#### Activity
Retype exactly, and only, the lines from the one that contains "[Rss] (91, 1819)" through the final line of the entries.

Entries taken from a collection
↓

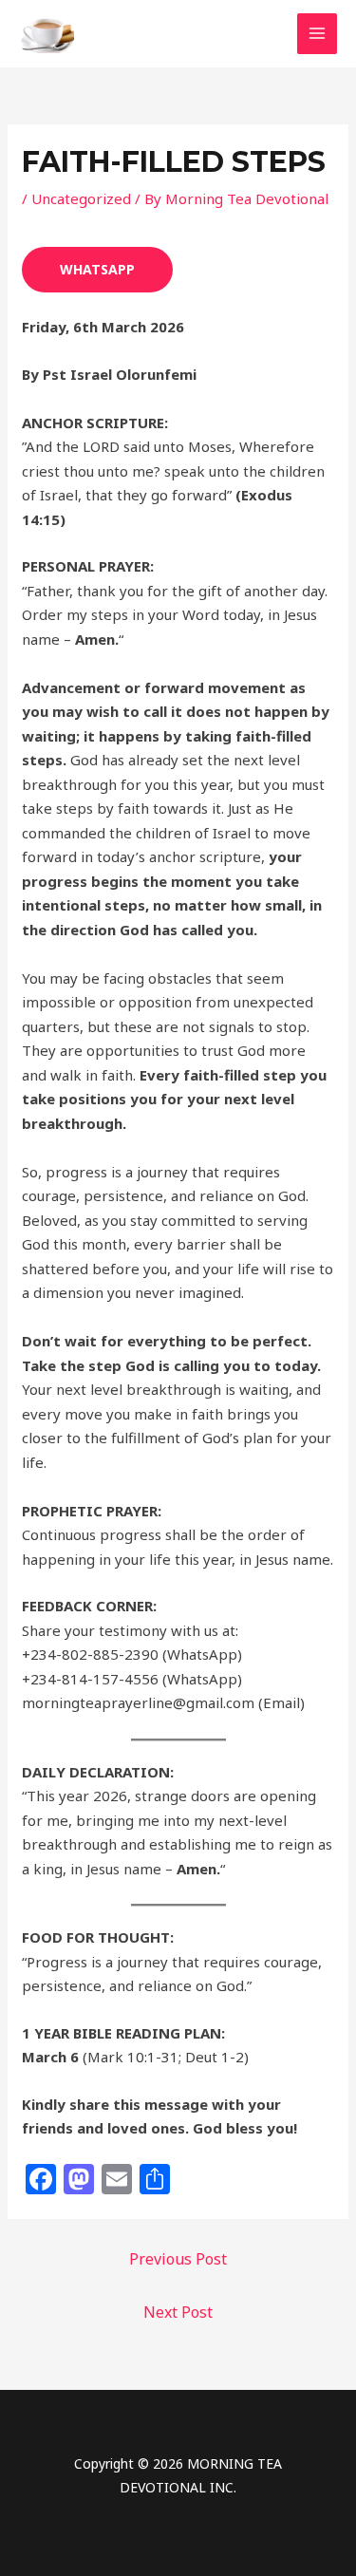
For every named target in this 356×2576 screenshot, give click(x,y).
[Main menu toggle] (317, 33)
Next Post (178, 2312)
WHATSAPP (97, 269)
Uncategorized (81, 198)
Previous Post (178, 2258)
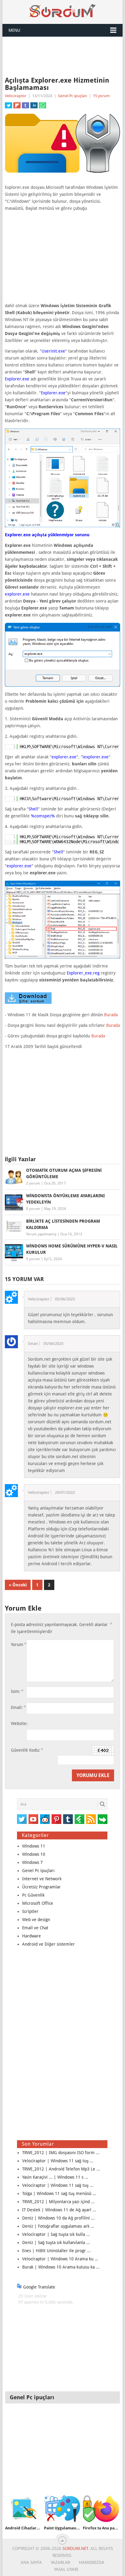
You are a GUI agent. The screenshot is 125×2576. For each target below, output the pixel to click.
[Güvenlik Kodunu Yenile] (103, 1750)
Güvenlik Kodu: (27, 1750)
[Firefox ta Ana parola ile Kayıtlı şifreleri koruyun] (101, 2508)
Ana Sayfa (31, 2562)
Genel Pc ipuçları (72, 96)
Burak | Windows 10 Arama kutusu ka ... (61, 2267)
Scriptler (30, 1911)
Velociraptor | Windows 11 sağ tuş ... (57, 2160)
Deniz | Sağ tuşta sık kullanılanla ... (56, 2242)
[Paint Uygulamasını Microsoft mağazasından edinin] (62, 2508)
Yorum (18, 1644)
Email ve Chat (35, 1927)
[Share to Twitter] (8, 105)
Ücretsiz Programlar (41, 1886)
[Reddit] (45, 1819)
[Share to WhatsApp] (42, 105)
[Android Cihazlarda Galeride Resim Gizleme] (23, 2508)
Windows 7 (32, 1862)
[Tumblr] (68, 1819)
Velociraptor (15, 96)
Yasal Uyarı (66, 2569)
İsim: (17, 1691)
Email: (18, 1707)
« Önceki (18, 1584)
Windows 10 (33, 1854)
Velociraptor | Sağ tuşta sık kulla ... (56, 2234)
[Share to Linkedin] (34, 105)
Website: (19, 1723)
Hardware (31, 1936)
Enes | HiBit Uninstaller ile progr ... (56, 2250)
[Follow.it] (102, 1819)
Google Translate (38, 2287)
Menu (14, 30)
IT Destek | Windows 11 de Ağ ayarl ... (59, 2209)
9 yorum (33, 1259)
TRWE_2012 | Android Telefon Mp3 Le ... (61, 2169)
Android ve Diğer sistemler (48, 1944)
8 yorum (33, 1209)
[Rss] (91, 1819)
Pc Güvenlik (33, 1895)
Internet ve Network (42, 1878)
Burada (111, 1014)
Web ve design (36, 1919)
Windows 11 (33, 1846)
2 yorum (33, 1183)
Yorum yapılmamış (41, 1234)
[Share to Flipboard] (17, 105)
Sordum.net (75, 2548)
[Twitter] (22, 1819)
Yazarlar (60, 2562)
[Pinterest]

↑

#### Written response
[Rss] (91, 1819)
Pc Güvenlik (33, 1895)
Internet ve Network (42, 1878)
Burada (111, 1014)
Web ve design (36, 1919)
Windows 11 (33, 1846)
2 yorum (33, 1183)
Yorum yapılmamış (41, 1234)
[Share to Flipboard] (17, 105)
Sordum.net (75, 2548)
[Twitter] (22, 1819)
Yazarlar (60, 2562)
[Pinterest]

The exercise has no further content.